- Born: United States
- Occupations: Businessman, politician
- Known for: Third District Supervisor for the County of Santa Cruz,
- Political party: Democrat

= Neal Coonerty =

American businessman & politician

Neal Coonerty was the Third District Supervisor for the County of Santa Cruz, California. He did two terms on the Board of Supervisors. He was elected in 1990 to the Santa Cruz City Council where his one term included a year as Mayor.

==Background==

===Personal===
Coonerty was born in Santa Maria, California, but grew up in Van Nuys. In 1969, he graduated from the University of California, Berkeley, as an English literature major. He is married to Lucie who is a retired elementary school teacher. His children are politician Ryan Coonerty and Casey Coonerty Protti. Casey runs their family business, Bookshop Santa Cruz.

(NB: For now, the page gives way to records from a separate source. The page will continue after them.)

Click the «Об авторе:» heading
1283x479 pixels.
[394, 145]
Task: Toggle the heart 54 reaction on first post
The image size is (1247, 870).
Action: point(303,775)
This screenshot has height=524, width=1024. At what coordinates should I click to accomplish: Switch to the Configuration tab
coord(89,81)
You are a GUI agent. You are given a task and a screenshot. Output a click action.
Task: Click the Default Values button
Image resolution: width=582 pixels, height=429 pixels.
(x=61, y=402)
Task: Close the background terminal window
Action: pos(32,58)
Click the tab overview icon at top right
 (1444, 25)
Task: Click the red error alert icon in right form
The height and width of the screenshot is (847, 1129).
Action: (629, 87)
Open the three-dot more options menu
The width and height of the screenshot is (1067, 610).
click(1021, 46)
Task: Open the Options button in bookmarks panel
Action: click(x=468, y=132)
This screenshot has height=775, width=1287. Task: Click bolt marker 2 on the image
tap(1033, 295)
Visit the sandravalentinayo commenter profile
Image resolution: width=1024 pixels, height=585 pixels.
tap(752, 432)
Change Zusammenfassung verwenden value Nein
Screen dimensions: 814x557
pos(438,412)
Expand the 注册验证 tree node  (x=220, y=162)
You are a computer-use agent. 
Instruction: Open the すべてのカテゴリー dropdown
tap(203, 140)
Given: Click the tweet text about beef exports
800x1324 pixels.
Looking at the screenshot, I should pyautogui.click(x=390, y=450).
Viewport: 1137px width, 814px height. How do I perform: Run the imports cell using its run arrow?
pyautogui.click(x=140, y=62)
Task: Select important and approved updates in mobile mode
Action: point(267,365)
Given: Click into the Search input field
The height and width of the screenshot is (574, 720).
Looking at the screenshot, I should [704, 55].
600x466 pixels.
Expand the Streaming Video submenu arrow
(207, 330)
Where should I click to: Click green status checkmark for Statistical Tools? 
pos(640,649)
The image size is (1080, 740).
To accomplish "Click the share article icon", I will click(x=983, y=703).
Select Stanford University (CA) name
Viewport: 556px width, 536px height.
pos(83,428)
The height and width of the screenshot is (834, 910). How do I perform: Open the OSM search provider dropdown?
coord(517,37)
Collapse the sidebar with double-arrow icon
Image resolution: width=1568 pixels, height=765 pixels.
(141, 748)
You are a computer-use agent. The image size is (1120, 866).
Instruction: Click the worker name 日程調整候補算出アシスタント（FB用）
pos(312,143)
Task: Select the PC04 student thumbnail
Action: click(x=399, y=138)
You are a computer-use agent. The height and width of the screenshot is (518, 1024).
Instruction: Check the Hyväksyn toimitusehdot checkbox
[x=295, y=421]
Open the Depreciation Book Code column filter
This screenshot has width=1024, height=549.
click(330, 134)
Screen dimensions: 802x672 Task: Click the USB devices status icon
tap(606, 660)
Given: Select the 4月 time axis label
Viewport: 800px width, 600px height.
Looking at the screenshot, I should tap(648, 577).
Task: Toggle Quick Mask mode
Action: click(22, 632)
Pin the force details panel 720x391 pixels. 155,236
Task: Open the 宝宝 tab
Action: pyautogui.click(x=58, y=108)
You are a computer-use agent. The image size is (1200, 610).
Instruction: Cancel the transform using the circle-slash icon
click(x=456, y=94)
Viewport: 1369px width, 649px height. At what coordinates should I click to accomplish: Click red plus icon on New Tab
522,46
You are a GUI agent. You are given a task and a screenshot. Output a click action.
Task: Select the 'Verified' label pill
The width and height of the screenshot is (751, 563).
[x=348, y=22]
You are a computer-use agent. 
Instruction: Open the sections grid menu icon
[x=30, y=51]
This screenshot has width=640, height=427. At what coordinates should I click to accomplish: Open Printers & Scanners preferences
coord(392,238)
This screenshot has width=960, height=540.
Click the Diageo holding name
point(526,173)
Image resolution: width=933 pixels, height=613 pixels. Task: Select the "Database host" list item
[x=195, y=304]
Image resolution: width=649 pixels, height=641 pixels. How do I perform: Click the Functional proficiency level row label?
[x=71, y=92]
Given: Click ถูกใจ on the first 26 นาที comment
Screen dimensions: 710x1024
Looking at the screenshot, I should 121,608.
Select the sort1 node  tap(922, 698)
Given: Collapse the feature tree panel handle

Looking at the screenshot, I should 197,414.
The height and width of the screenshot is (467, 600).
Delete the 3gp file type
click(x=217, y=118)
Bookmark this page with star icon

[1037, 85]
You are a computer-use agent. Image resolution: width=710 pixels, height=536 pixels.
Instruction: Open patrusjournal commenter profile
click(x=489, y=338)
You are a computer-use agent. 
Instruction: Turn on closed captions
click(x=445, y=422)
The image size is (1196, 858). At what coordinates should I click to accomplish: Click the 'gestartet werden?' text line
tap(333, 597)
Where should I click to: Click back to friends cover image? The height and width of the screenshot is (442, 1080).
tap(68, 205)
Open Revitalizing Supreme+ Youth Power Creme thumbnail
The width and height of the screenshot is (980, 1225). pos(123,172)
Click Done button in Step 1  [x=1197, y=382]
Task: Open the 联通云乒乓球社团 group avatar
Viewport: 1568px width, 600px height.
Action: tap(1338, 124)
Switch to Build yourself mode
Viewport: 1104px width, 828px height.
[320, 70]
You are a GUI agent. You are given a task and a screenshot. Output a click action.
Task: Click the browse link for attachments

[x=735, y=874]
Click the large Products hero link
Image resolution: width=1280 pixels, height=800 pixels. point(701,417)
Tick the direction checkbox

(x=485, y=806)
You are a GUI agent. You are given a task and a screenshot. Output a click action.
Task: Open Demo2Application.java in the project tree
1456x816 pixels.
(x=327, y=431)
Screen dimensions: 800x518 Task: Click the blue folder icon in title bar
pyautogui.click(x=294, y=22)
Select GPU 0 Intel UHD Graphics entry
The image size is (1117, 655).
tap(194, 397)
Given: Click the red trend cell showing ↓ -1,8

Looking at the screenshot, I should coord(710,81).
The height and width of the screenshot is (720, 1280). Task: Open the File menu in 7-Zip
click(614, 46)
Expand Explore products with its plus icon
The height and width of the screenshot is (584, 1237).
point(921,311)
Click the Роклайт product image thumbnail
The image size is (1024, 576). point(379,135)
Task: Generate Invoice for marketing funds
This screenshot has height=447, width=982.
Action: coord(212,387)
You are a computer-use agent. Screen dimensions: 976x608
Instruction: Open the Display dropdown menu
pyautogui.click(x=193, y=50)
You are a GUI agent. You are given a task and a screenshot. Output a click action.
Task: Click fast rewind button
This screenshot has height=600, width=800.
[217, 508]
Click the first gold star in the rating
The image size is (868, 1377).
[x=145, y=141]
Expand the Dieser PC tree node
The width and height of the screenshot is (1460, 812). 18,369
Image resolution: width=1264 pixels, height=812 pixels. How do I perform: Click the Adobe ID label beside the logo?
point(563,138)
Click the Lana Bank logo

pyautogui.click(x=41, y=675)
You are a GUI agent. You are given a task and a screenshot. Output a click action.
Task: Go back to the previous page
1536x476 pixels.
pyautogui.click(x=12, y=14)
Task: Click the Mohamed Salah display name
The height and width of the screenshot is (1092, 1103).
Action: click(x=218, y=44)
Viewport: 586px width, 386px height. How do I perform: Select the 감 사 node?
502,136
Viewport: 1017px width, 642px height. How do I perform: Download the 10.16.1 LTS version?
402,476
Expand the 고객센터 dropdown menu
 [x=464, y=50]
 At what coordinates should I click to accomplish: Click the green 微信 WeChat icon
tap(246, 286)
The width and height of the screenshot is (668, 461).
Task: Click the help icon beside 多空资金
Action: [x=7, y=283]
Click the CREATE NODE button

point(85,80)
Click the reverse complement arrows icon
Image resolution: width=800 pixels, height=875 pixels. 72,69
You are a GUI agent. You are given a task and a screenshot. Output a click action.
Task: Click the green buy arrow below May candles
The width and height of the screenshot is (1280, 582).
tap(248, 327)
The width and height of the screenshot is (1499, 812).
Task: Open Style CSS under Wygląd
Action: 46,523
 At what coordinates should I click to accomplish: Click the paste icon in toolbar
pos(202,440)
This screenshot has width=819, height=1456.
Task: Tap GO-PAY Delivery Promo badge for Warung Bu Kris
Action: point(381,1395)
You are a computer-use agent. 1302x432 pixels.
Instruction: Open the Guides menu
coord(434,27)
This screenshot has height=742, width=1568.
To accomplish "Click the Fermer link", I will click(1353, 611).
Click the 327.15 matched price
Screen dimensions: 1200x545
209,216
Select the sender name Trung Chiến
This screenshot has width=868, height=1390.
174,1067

Coonerty has been named president of the American Booksellers Association twice. He is the co-owner of Bookshop Santa Cruz. It is now considered a local curio. The shop which once had a water bed in the middle of it was already a place of interest when he and his late wife, Candy, who was pregnant then, took it over in the early 1970s. It has survived the 1989 earthquake and a challenge and competition from other book stores such as Crown Books and Borders bookstore.

By the time he was 63 he had managed to drop his weight from 320 pounds to 185. He had Roux-en-Y gastric bypass surgery at the Clovis Community Medical Center in Fresno, California.

===Political===
From 1990 to 1994, Coonerty was a Santa Cruz city councilman. In 1993, he was the mayor of Santa Cruz. In March 2006, he announced he was running for the County Board of Supervisors seat. This was after Mardi Wormhoudt had publicly announced that she intended to retire. On 6 June 2006, facing two challengers, Chris Krohn and Jonathan Boutelle, Coonerty won the election with 58 percent of the vote. In 2010, facing Cove Britton and Doug Deitch, with more campaign cash and endorsements than either of Britton and Deitch he was picked as a favourite to win. He won and was elected to another term, taking 57 percent of the votes with Britton following behind with a respectable 34 percent. After two terms as supervisor, he decided not to stand for re-election in 2014. After 12 years in politics he decided it was time to change and do other things.
In June 2014, his son Ryan ran for election to succeed his retiring father on the Santa Cruz County Board of Supervisors. He won with 76 percent of the vote.